## DIRECTIONS
In the listing that follows, the range to quote begins at the line that has "[Portuguese] (1056, 1017)" and ends after the line that has "Tilmeld mig (350, 1334)"; quote it verbatim and add nothing.

Segment Open

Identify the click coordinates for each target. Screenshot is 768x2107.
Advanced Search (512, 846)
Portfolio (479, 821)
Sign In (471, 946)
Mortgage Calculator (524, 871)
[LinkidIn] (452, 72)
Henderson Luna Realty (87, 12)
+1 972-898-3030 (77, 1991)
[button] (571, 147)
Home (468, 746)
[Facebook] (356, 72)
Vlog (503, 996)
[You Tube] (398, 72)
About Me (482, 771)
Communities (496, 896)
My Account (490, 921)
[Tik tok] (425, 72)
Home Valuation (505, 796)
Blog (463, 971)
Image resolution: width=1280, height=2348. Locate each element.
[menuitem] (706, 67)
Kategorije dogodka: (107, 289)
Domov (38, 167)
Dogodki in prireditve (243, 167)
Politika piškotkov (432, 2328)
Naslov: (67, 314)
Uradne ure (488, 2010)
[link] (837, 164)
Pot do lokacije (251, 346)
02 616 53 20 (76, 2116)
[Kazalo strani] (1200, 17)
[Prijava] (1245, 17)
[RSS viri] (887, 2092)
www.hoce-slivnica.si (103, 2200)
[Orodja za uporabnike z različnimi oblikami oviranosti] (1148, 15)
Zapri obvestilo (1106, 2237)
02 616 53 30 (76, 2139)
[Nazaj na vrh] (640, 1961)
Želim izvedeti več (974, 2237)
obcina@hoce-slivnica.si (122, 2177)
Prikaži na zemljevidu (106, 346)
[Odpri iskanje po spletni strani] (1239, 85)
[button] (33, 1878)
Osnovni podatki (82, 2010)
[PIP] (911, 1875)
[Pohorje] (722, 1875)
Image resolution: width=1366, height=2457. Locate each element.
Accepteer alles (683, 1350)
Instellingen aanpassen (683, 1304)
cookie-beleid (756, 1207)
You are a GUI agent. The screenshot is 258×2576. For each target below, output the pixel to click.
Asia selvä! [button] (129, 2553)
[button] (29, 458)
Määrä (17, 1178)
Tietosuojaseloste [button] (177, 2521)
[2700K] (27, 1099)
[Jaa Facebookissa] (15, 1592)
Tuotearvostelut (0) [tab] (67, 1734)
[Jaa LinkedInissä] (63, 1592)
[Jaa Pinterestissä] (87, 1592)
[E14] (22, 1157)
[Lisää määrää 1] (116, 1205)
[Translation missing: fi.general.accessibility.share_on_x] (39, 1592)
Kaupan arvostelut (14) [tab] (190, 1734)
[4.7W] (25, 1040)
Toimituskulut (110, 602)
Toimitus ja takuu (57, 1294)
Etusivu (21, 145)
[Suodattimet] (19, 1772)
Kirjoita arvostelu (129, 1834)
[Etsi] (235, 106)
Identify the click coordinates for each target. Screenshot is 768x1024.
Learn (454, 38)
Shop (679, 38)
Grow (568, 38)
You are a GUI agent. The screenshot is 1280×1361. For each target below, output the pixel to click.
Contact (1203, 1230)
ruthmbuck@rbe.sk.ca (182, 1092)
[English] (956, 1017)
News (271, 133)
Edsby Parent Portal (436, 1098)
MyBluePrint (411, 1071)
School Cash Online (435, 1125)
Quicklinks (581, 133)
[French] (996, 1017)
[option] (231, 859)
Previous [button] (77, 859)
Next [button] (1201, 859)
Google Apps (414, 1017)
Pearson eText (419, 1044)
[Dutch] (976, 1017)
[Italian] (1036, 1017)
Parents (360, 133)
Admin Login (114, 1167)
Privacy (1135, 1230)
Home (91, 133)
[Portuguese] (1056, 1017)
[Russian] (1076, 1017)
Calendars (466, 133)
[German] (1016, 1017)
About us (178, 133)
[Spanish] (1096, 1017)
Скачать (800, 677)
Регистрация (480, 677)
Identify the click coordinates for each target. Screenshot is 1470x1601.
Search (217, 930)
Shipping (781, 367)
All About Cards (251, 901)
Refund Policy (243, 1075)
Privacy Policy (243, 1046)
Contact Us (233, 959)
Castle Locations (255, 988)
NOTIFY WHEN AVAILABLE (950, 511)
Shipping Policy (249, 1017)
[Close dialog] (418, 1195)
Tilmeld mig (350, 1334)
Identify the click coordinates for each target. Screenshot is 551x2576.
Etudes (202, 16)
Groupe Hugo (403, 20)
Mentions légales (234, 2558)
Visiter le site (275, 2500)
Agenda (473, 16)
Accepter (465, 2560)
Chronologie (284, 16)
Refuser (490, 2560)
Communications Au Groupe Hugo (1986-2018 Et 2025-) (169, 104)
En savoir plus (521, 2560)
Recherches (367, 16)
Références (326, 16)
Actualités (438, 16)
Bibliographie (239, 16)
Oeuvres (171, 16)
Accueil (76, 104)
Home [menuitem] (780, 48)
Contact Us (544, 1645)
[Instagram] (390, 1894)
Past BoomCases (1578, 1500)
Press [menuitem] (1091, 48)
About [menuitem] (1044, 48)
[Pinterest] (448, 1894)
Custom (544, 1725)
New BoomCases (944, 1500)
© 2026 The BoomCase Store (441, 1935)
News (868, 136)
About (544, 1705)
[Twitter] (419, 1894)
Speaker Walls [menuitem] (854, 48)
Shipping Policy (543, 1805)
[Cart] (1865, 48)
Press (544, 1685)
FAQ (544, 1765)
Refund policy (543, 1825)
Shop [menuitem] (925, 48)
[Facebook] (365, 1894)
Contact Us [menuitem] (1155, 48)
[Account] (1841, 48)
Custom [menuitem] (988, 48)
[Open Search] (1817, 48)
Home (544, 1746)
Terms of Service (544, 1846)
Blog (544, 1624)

Segment Closed

## REPLY
[Portuguese] (1056, 1017)
[Russian] (1076, 1017)
Calendars (466, 133)
[German] (1016, 1017)
About us (178, 133)
[Spanish] (1096, 1017)
Скачать (800, 677)
Регистрация (480, 677)
Identify the click coordinates for each target. Screenshot is 1470x1601.
Search (217, 930)
Shipping (781, 367)
All About Cards (251, 901)
Refund Policy (243, 1075)
Privacy Policy (243, 1046)
Contact Us (233, 959)
Castle Locations (255, 988)
NOTIFY WHEN AVAILABLE (950, 511)
Shipping Policy (249, 1017)
[Close dialog] (418, 1195)
Tilmeld mig (350, 1334)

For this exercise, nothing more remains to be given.